Não vejo. Ele está falando essas coisas e é ruim para ele, para o governo e o Brasil. Mas daí a falar em impeachment por causa disso, de jeito nenhum.

O senhor, que muito lutou pela democracia, considera que ela está abalada de alguma forma?
Não tenho dúvida de que a democracia está funcionando. Porém, os problemas existem. O que estamos vendo hoje? De um lado, o Lula. De outro, o presidente. O Lula quer fazer uma frente de esquerda onde ele possa ser o chefão. Ele quer ser o homem que vai combater o presidente, por isso já saiu da prisão batendo nele.

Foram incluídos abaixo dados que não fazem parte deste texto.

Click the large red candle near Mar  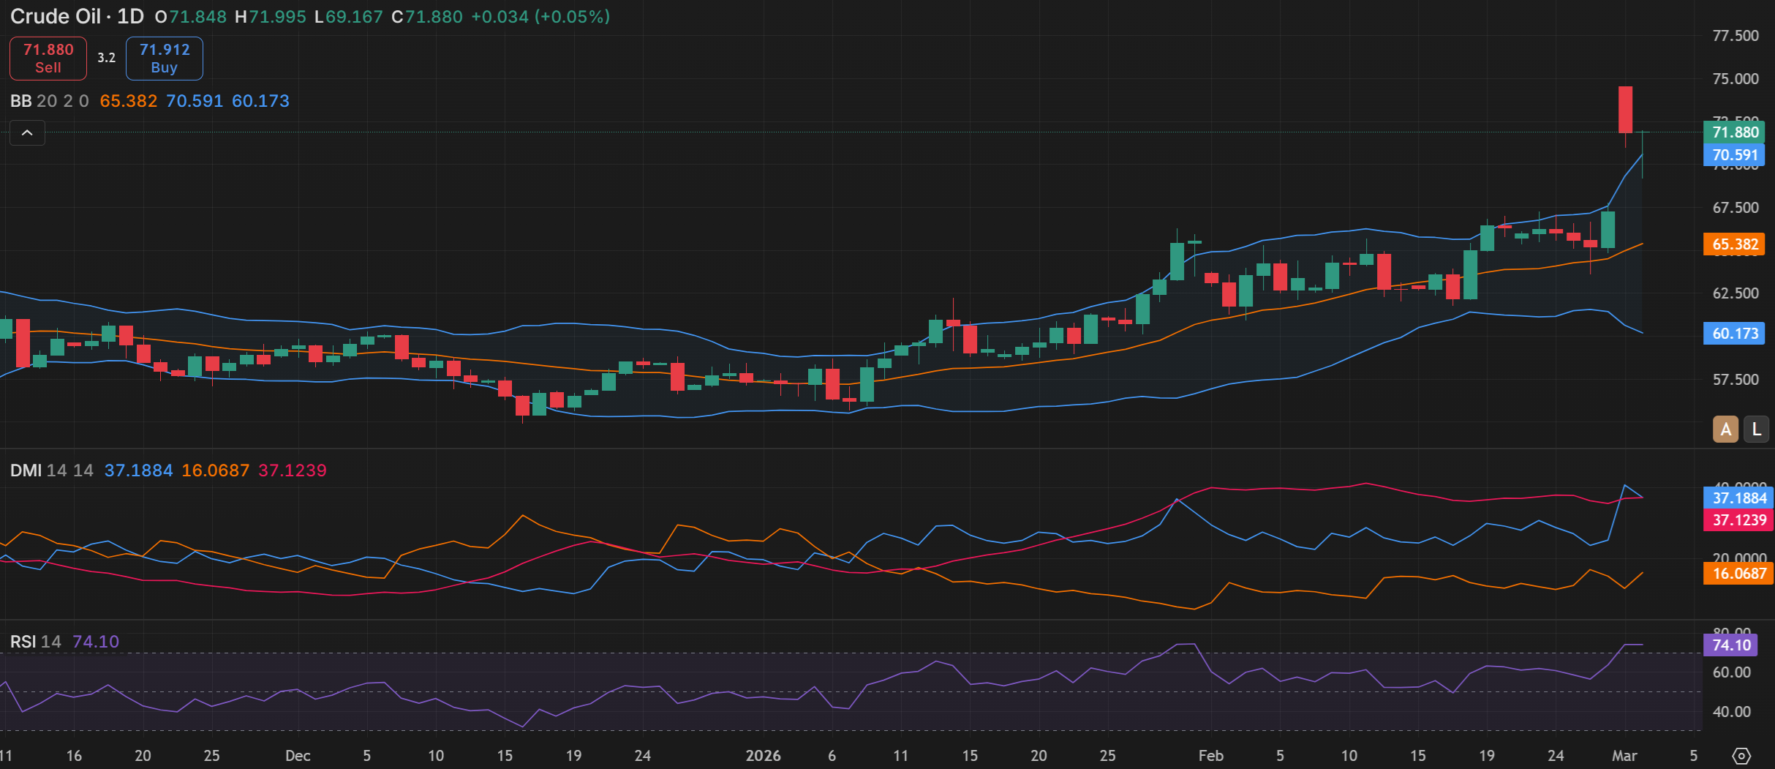(1625, 110)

Mas o que estamos sentindo e muita gente vem comentando é que o presidente está contente com o Lula solto, porque ele acha que assim vai ser mais fácil bater no Lula. Então, os dois lados estão indo nessa direção e isso é muito negativo.

Essa polarização extrema é perigosa?
É tremendamente negativa. O Lula e a esquerda com essa radicalização, onde vai parar? E o presidente e sua radicalização à direita, onde vai parar? O presidente foi lá nos Estados Unidos, disse mil coisas positivas sobre o país, se disse amigão do país, e agora quer fazer acordo de livre comércio com a China. Foi lá em Israel, falou em transferir a embaixada de Tel Aviv para Jerusalém, sendo que os maiores compradores de produtos naturais são os países árabes, e depois foi lá fazer acordo com a Arábia Saudita e agora não fala mais na embaixada. E do outro lado, o Lula presta solidariedade à Bolívia e dá a entender que o pessoal do Chile tem de avançar para derrubar o governo. Não é possível.

O senhor já foi governador do Rio Grande do Sul. Acha que o Eduardo Leite está no caminho certo?
Acho que ele está indo bem, está fazendo o que tem que fazer. O problema é que o Rio Grande vai mal. O (José Ivo) Sartori fez o que podia fazer e terminou o governo atrasando os salários 15 dias. E, na época, diziam que isso era um escândalo e o novo governador afirmou que ia colocar os salários em dia no primeiro ano. Mas agora está atrasado dois meses. E dá para culpar o governo? Não. É que a situação está realmente muito ruim. Por isso eu digo que se não fizer uma mudança profunda, a coisa só vai piorar.

Esse pacote que o governo do Estado apresentou durante a semana vai na direção correta, então?
Não digo que tem que ser assim ou assado, mas o caminho é esse. É fazer alguma coisa para sair dessa situação.

Para terminar: qual o principal conselho que o senhor dá para a juventude que quer um país melhor?
No curto prazo, precisamos de uma movimentação tremenda em cima do Congresso Nacional para que volte a prisão em segunda instância. Isso é vital. Se não fizerem isso, se soltarem todos os que já foram condenados e daqui para a frente não prenderem mais ninguém, eu não sei o que vai acontecer. Porque não é possível punir um operário e deixar impune um presidente, um senador, um empreiteiro. Durante esses anos todos, muitos roubaram e ninguém pegou um dia de cadeia. Agora que as coisas estão acontecendo e as pessoas estão indo para a cadeia, aí sim podemos organizar uma grande campanha pela ética, moralização, respeito, porque aí a pessoa sabe que, se ela não agir bem, vai para a cadeia. Mas o que também digo é que existe um fato novo da maior importância hoje. Em 1964, a Rede Globo tinha o monopólio da informação e, com relação ao que aconteceu, não se pôde discutir nada. Hoje é diferente. Repara: no último sábado, os jovens resolveram fazer uma manifestação no Parcão, em Porto Alegre. Eles me ligaram e eu fui. Começaram a planejar na sexta-feira de noite, através das redes sociais. Nenhum jornal e nenhuma rádio noticiou. E tinha um mar de gente lá, todo mundo transmitindo. Então eu digo: façam sua rede, discutam, tenham participação na vida social brasileira. Acho que os jovens na rua e debatendo significam um caminho aberto para mudarmos o nosso país.

Há 50 anos se fala nas reformas profundas que precisam ser feitas no Brasil e nunca o Congresso e o Executivo conseguiram fazer reforma de coisa nenhuma.